ESPE2022 Poster Category 2 Thyroid (22 abstracts)
1Department of Pediatrics, Endocrinology and Diabetes with a Cardiology Unit, Medical University of Bialystok, Bialystok, Poland; 2Department of Regenerative Medicine and Immune Regulation, Medical University of Bialystok, Bialystok, Poland
Introduction: The precise pathogenesis of Graves’ disease (GD) still remains unclear, especially in the field of immunological aspects. Thyroid infiltration by reactive T and B lymphocytes plays a crucial role in the course of autoimmune thyroid diseases (ATD). Previous pattern of inflammation process was characterized by the presence of two antagonistic groups of T effector or also called- helper cells: Th1 and Th2. Recently, more attention is paid to Th17, relatively newly developed Th22 and B regulatory cells (Breg). This subject is rarely undertaken in the context of the children population.
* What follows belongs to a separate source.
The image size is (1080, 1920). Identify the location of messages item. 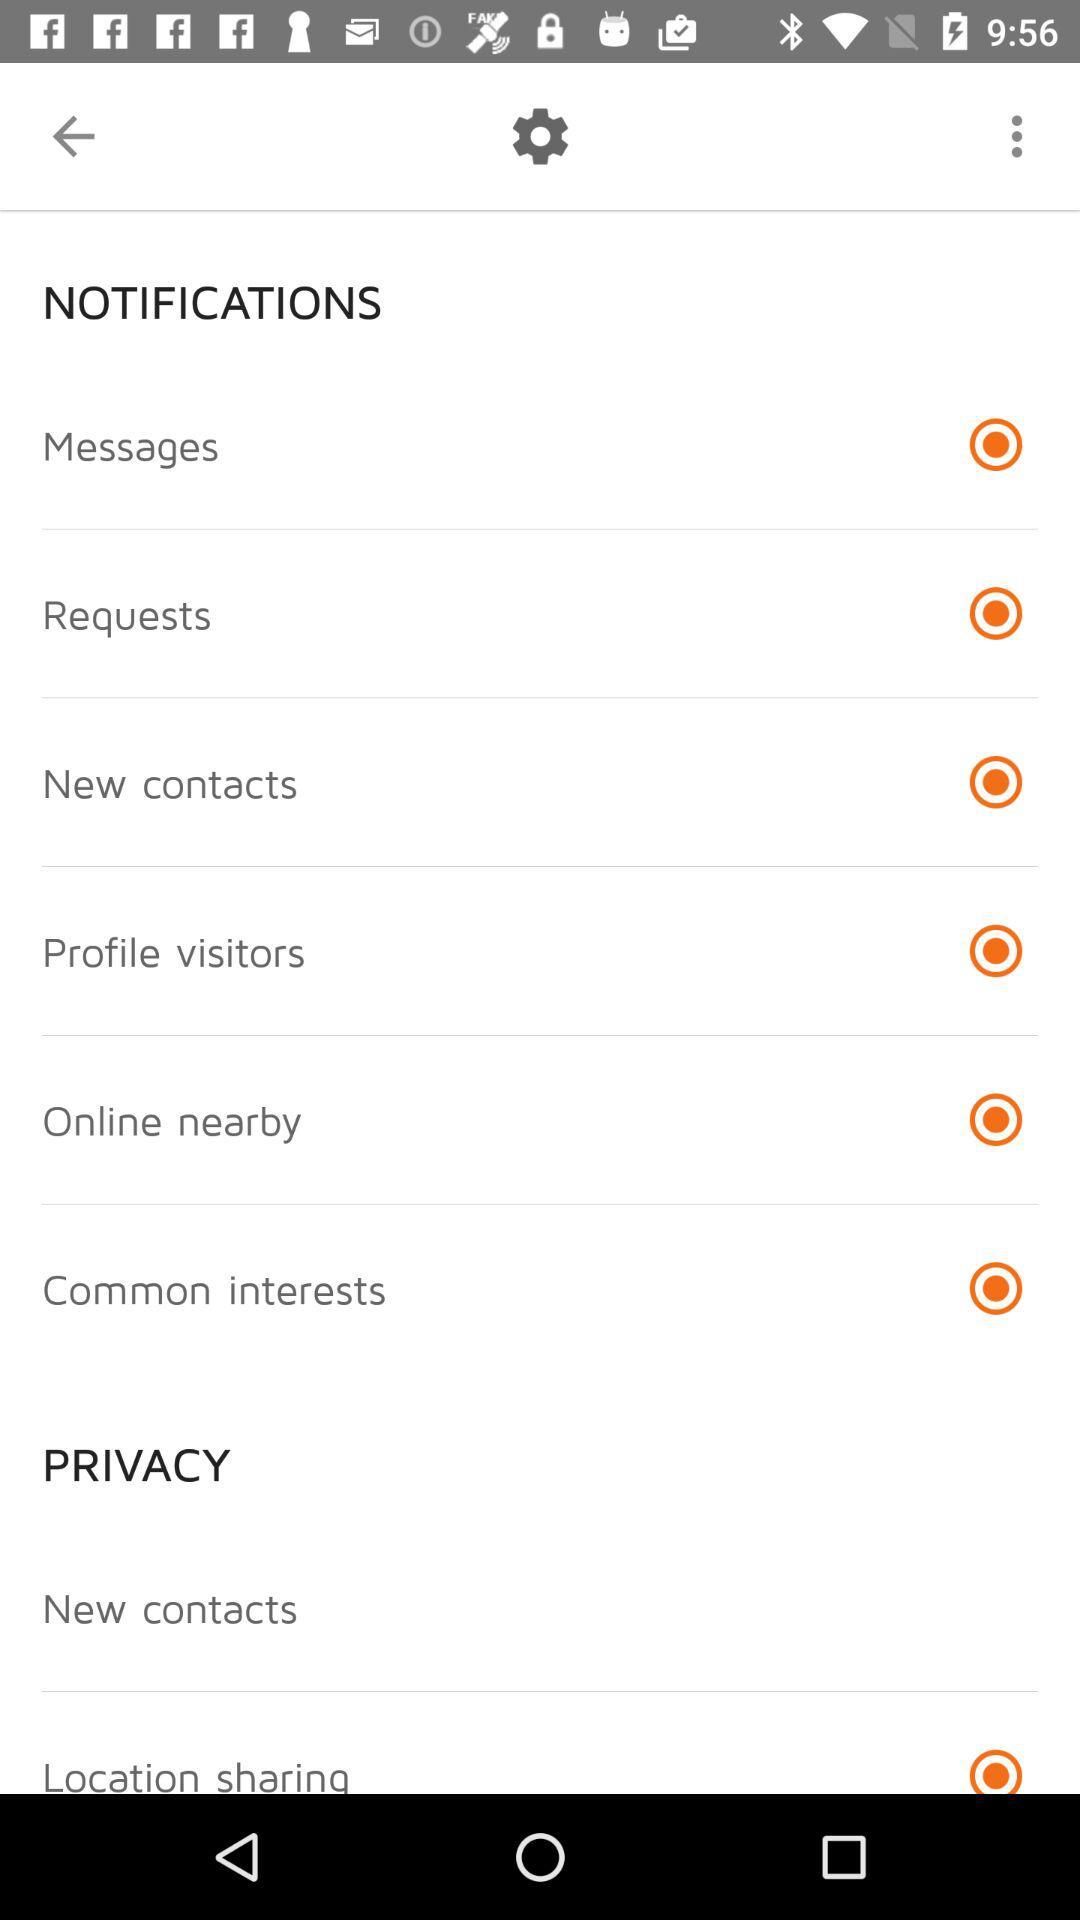
(130, 443).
Aim: The aim of this study was to analyze differences in level of Th1, Th17 and Th22 and assess correlation between T effector and B regulatory cells (Breg) in GD pediatric patients. Additionally, we explored effects of therapy with methimazole on these populations.
Material and methods: A total of 22 children with active GD were involved in the investigation. The control group consisted of 31 euthyroid healthy children. Peripheral blood was collected from GD patients at three time-points: at the admission (before treatment), after 3 months and 1 year of the methimazole implementation. The expressions of the immune cell populations were analysed by four-color flow cytometry using a FASC Canto II cytometer (BD Biosciences).
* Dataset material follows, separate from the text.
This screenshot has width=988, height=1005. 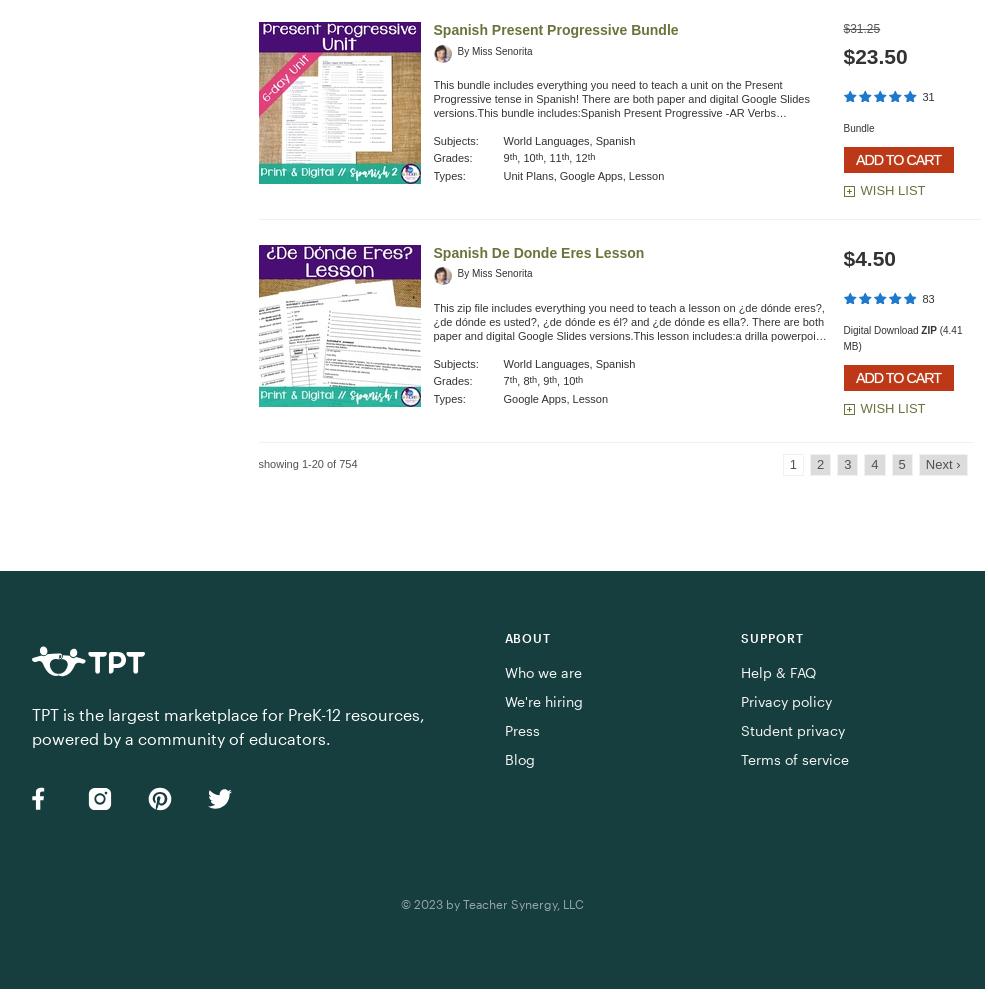 What do you see at coordinates (740, 729) in the screenshot?
I see `'Student privacy'` at bounding box center [740, 729].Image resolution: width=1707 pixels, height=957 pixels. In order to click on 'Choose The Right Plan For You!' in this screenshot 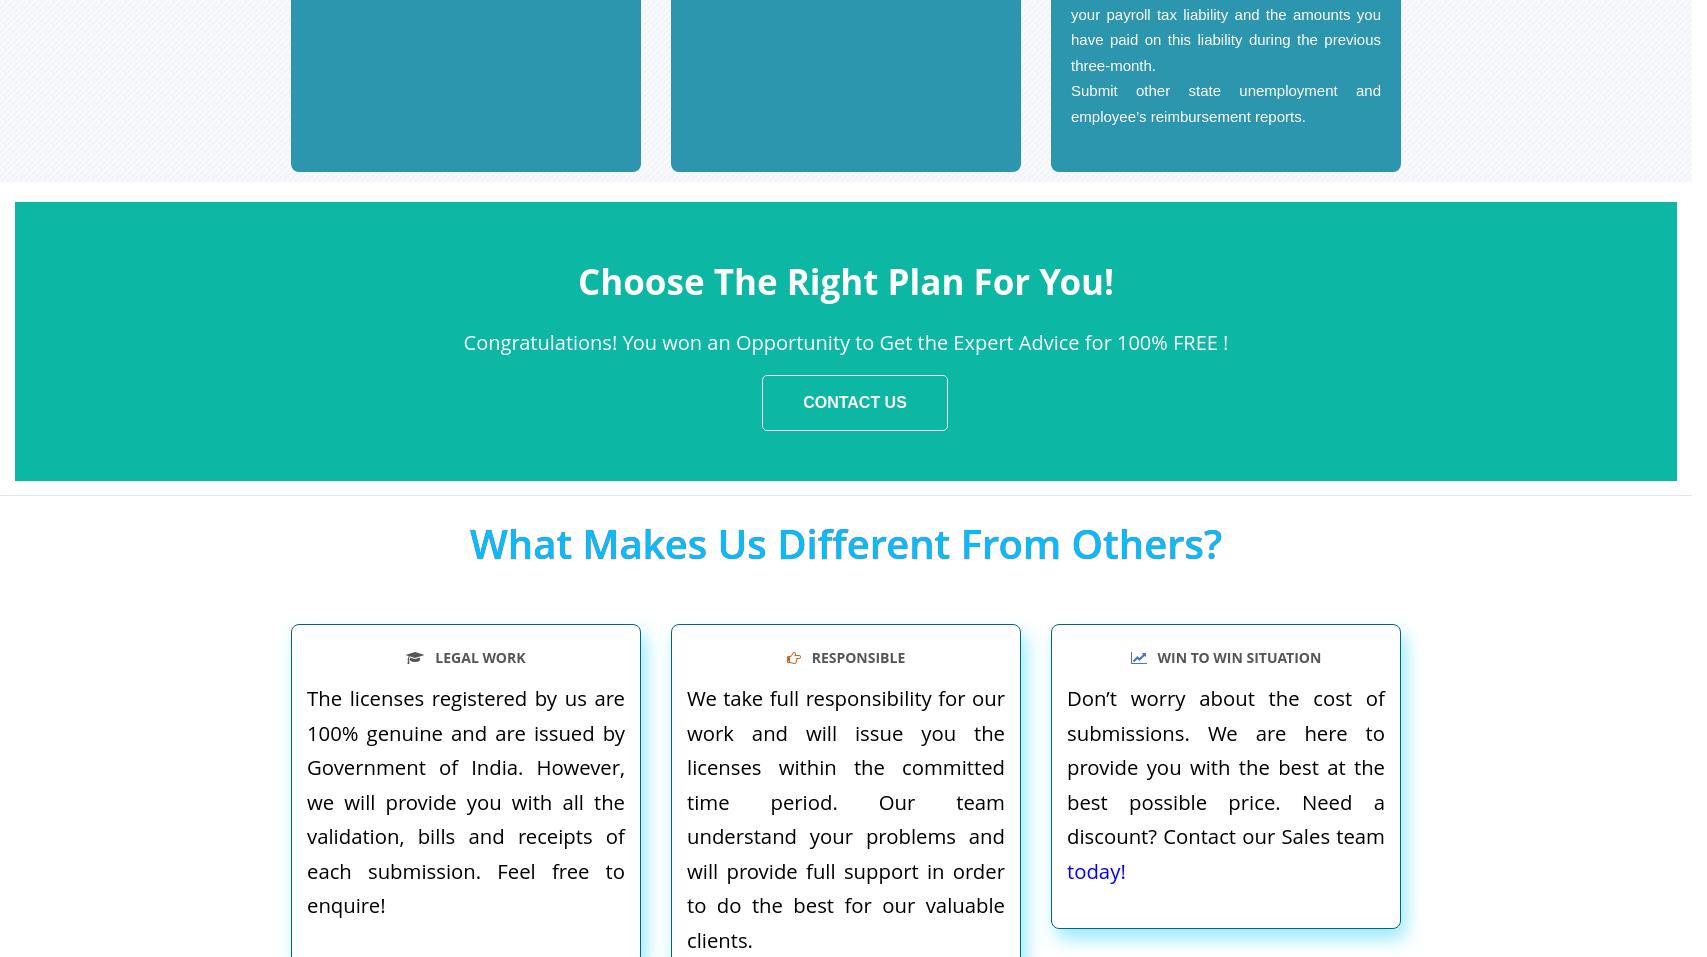, I will do `click(845, 279)`.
Results: We reported higher levels of Th1, Th17 and Th22 within CD4+ lymphocytes and as absolute cell numbers in GD patients at the diagnosis. There was no significant difference in cells populations in the course of anti-thyroid treatment. Furthermore, we found positive correlation between levels of Th17 and Th22 and higher fT3 concentration before therapy initiation. Finally, we observed decline of mutual dependencies between T helper cells and B regulatory cells in GD patients compared to healthy controls, where there is a balance of pro- and anti-inflammatory lymphocytes.
Conclusions: Our data discusses the potential role of chosen subsets of T effector and B regulatory cells in pediatric GD development. Presented results confirm that in the course of ATD, immunological homeostasis is disturbed and certain lymphocytes are superior to others what may be used as a ground for new treatment options in the future.